### Task statement
Transcribe exactly the lines from the one holding "728x1568 pixels. How" through the closing line of the entries below. Pictures stay out of the copy.

### Data listing

• • •

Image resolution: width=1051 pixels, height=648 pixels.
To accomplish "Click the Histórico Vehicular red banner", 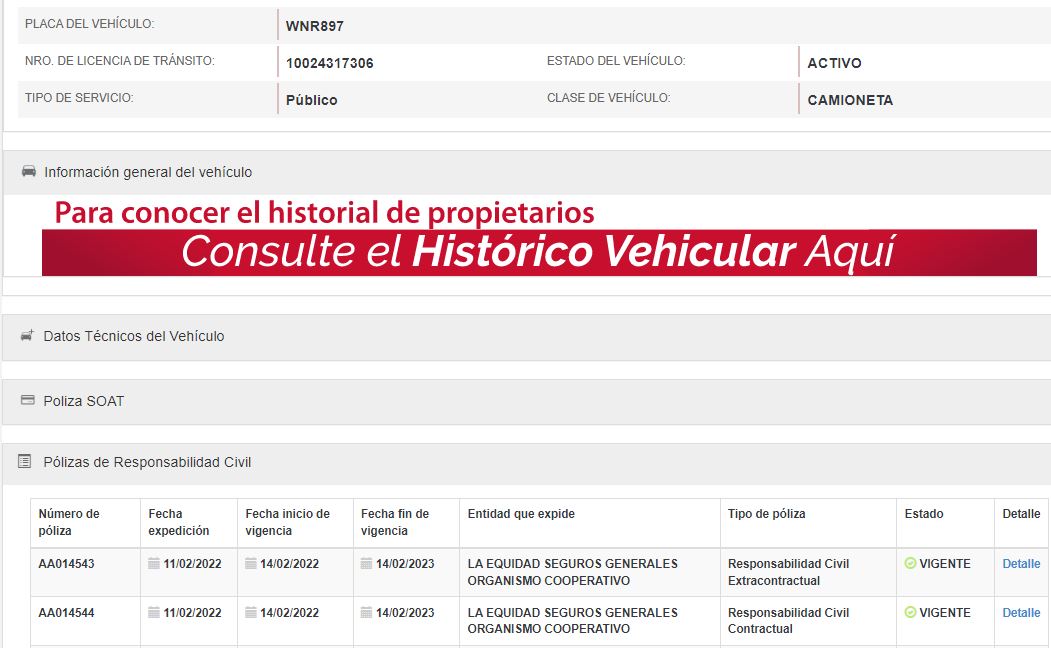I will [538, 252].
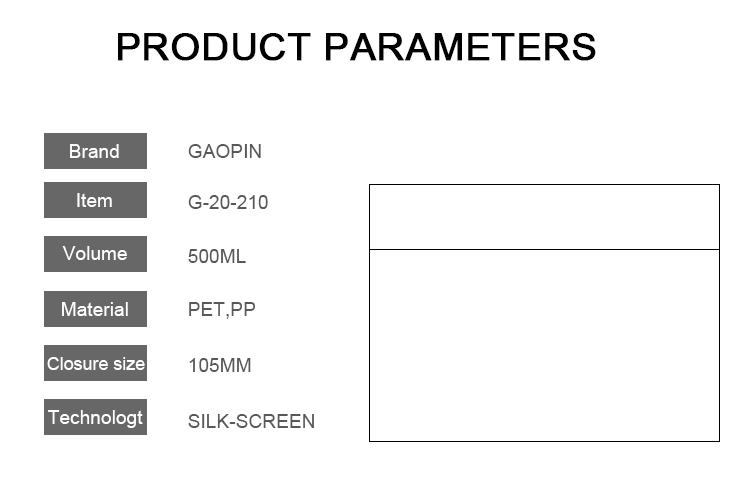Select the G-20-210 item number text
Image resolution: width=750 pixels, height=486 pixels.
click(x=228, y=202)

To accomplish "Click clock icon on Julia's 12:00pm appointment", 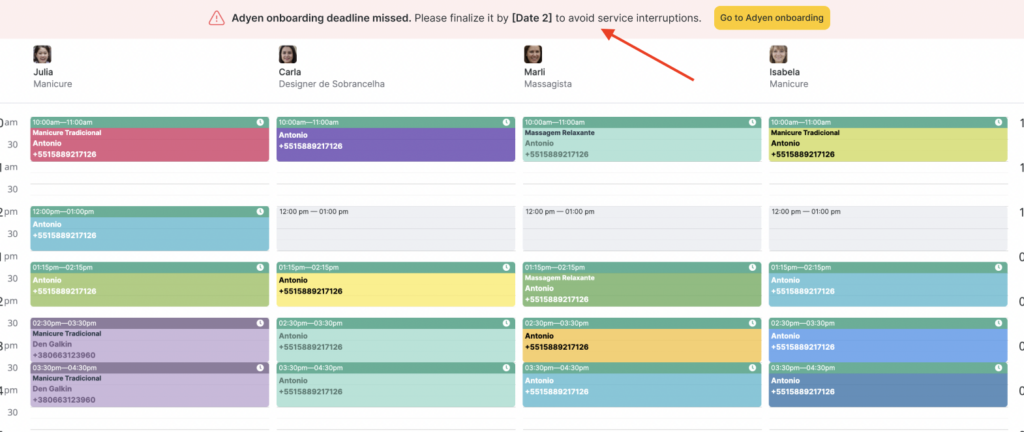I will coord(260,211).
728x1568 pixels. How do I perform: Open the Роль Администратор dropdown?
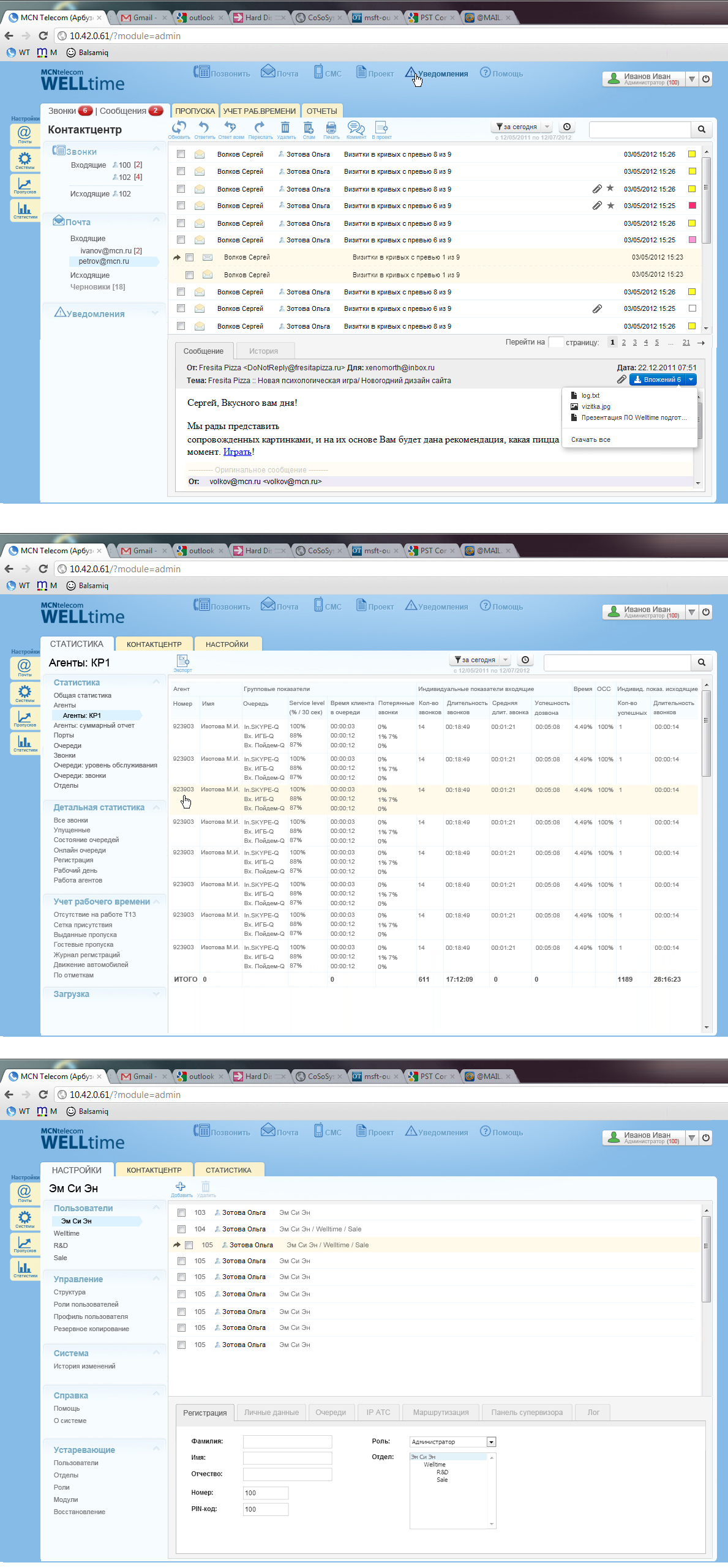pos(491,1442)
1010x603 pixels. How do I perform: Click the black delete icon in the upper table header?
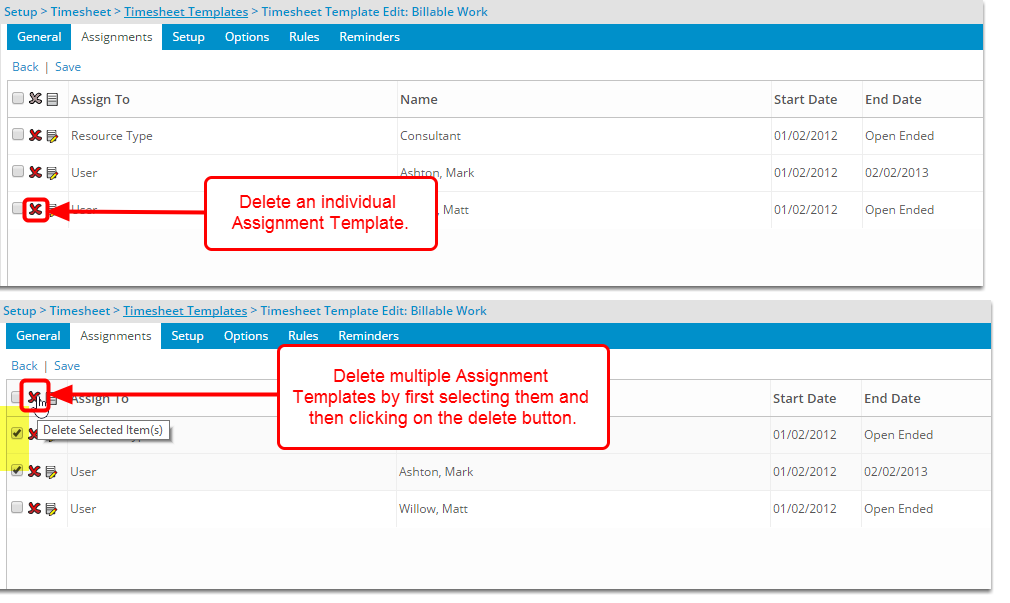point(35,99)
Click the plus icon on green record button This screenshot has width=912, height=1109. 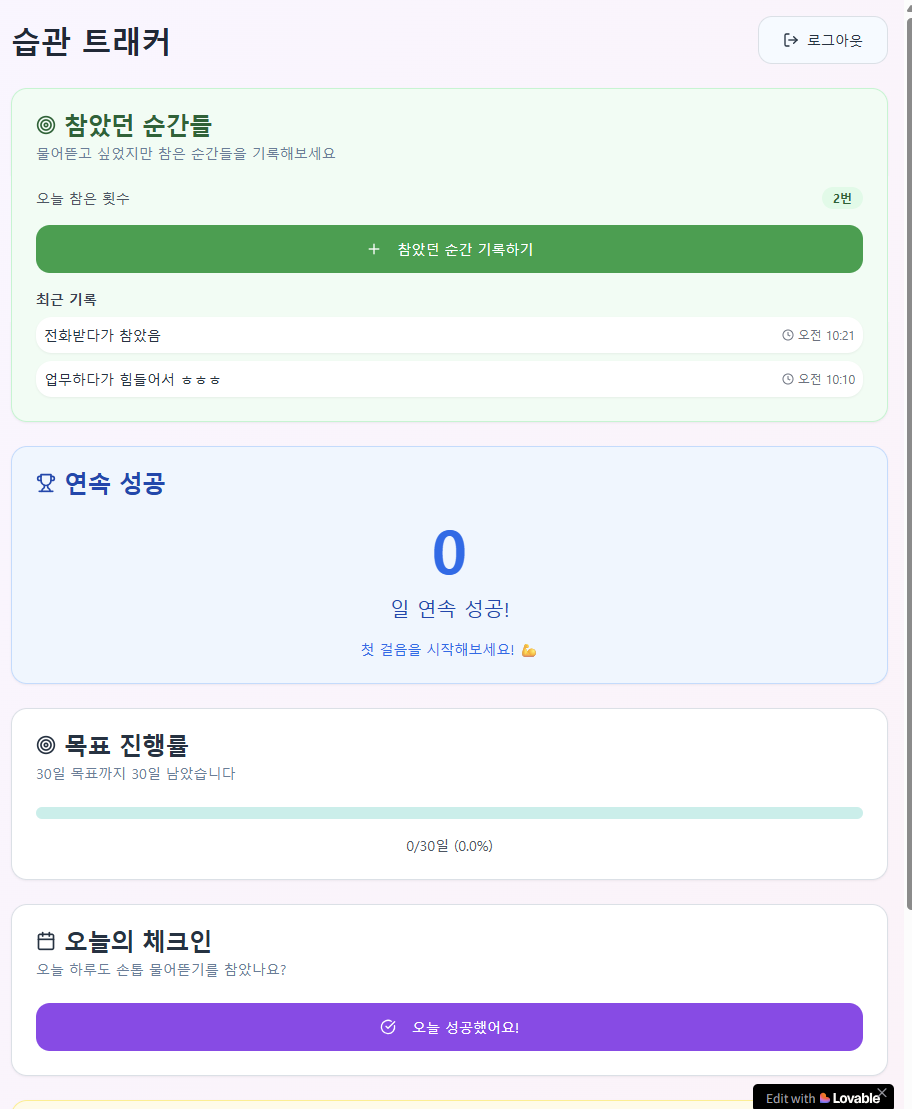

• • •

### Task answer
728x1568 pixels. How do I perform: Open the Роль Администратор dropdown?
pos(491,1442)
1010x603 pixels. How do I perform: Click the black delete icon in the upper table header?
point(35,99)
Click the plus icon on green record button This screenshot has width=912, height=1109. 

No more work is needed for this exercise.